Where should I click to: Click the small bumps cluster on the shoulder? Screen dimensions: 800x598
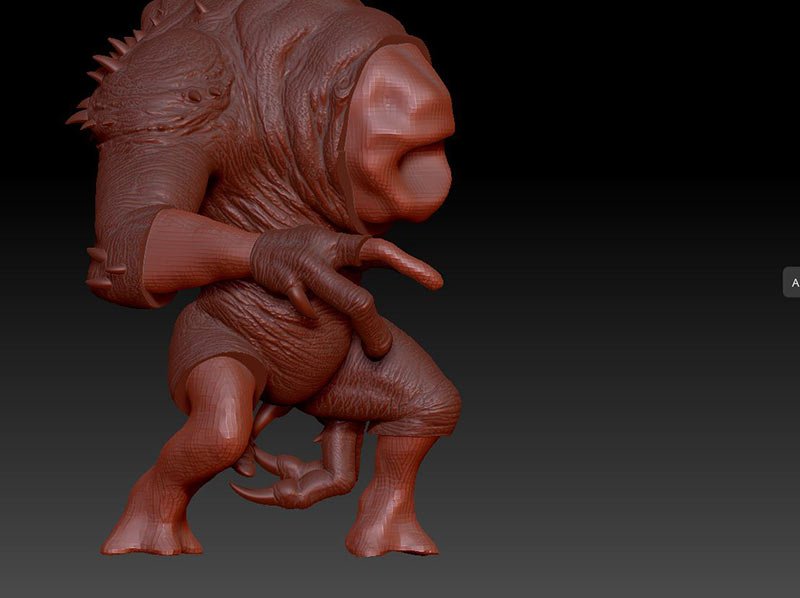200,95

..........

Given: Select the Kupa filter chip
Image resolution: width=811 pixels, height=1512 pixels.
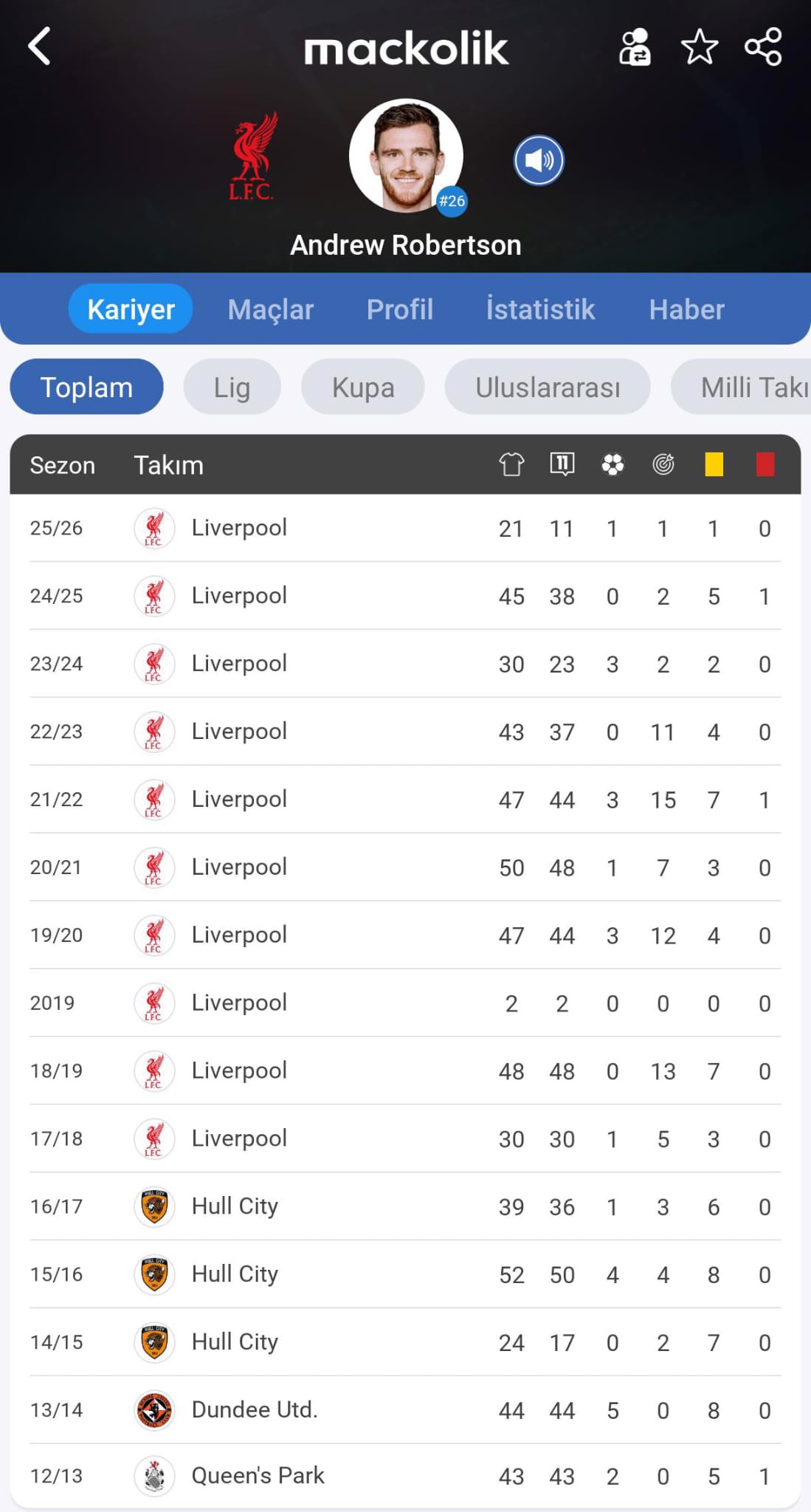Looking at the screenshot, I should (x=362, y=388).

..........

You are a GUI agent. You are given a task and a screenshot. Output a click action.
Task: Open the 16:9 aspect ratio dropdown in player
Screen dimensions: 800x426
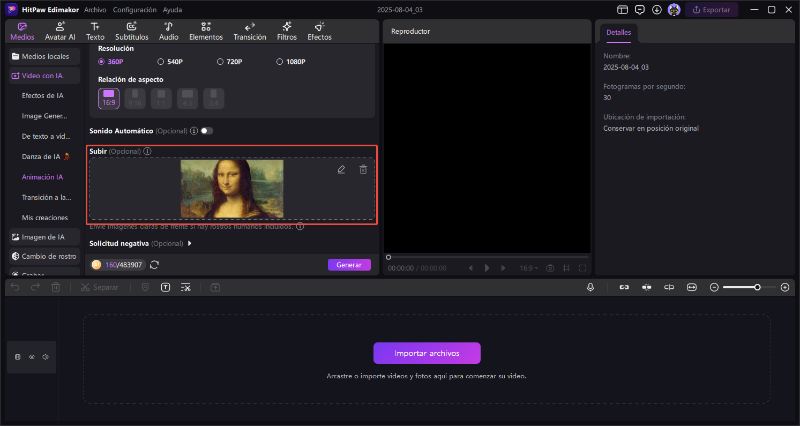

..........

About this task: Starting with the line with "Task: Open the" above and going on through the line with "Screen dimensions: 800x426", transcribe every line exactly, both ends included, and add nothing.

Exercise result:
Task: Open the 16:9 aspect ratio dropdown in player
Screen dimensions: 800x426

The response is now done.